Recent reports note that 31% of pen testers test anywhere from 24-66% of their client’s apps and operating systems, leaving many untouched by professionals and open to vulnerability. In the face of these penetration testing challenges, government, enterprise, and academic institutions are turning to technology and persistent training methods for current staff to help. Automated penetration testing tools can augment the security testing process from asset discovery to scanning to exploitation, much like today’s malicious hacker would.

Circadence is proud to have developed a solution (available soon) that automates and augments penetration testing security professionals with a platform called StrikeSetTM. StrikeSet is designed to increase the efficiency and thoroughness by which pen testing is performed.

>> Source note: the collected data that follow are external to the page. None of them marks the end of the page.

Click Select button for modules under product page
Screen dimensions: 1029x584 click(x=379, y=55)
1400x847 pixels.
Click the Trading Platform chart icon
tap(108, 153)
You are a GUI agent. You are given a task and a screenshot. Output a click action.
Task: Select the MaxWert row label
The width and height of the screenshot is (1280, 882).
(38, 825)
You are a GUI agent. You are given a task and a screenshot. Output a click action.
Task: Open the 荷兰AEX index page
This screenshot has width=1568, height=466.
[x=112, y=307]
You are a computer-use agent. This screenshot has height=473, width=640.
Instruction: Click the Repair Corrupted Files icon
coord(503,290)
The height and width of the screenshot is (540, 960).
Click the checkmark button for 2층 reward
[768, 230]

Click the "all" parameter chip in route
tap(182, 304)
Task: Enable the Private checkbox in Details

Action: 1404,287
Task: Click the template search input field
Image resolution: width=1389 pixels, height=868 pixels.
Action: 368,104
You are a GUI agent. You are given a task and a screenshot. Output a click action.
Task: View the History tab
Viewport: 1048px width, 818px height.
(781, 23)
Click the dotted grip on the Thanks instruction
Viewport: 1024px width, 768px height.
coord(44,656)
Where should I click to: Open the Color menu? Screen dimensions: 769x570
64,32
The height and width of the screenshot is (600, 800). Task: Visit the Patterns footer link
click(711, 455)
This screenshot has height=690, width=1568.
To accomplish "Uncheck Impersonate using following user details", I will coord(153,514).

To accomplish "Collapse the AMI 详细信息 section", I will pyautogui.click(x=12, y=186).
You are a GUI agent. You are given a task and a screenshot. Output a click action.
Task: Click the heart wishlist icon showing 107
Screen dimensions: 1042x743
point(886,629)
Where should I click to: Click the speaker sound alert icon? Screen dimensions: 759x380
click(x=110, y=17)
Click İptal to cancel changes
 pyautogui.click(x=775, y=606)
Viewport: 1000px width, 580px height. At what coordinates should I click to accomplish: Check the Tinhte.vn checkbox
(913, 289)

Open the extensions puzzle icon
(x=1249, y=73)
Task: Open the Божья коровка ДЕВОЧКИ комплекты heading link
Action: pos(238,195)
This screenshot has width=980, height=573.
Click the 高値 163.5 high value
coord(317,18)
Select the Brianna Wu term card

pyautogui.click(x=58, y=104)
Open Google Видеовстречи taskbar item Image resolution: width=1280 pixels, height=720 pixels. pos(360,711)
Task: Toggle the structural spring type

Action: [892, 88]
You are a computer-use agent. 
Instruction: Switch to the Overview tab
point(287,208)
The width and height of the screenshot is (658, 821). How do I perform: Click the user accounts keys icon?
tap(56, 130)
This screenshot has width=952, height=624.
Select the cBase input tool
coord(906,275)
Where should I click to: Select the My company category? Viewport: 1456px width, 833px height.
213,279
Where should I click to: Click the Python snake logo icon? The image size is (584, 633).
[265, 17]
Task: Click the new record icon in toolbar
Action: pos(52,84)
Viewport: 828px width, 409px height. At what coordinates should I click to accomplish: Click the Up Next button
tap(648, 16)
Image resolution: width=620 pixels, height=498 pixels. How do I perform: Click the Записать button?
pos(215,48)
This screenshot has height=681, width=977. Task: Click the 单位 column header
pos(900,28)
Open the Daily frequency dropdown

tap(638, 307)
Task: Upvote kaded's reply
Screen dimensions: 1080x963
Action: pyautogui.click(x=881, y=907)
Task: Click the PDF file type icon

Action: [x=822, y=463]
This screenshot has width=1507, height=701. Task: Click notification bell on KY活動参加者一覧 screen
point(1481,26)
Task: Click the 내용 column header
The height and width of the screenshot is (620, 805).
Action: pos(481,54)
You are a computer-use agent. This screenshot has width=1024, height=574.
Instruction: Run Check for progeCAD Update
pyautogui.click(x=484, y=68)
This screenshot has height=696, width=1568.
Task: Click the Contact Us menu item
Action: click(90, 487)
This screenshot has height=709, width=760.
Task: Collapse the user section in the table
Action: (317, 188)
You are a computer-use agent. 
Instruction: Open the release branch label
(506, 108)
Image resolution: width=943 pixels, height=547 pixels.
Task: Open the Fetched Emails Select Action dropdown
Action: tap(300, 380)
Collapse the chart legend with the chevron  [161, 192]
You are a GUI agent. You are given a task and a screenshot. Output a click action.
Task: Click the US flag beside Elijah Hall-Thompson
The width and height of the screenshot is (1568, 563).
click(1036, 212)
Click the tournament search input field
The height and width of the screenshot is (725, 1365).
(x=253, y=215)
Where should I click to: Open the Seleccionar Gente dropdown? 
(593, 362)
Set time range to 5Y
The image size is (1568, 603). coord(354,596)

Specifically, the platform can help professionals perform hacks and simulated attacks on systems while machine learning capabilities provide session analysis and create unique threat playbooks for operators. It also monitors and tracks tool behavior for classification.

In addition, data is gathered from distributed operators who can remotely collaborate on how to gain access to a system and exploit development, perform SQL injections, forensics analysis, phishing campaign orchestration, and much more. That data analyzes Red Team’s TTPs with the aim of mimicking approaches to save on resources and time.

With cyber attacks becoming the norm for enterprises and governments, regular scans and pen testing of application security is key to protecting sensitive data in the real world. Coupled with holistic cyber training for offense, defense, and governing professionals and enterprise-wide cyber hygiene education, enterprises and governments will be better prepared to handle the latest and greatest threats. It’s time for organizations to leverage tools that automate and augment the cyber workforce in the wake of an ever-evolving and complex threat landscape.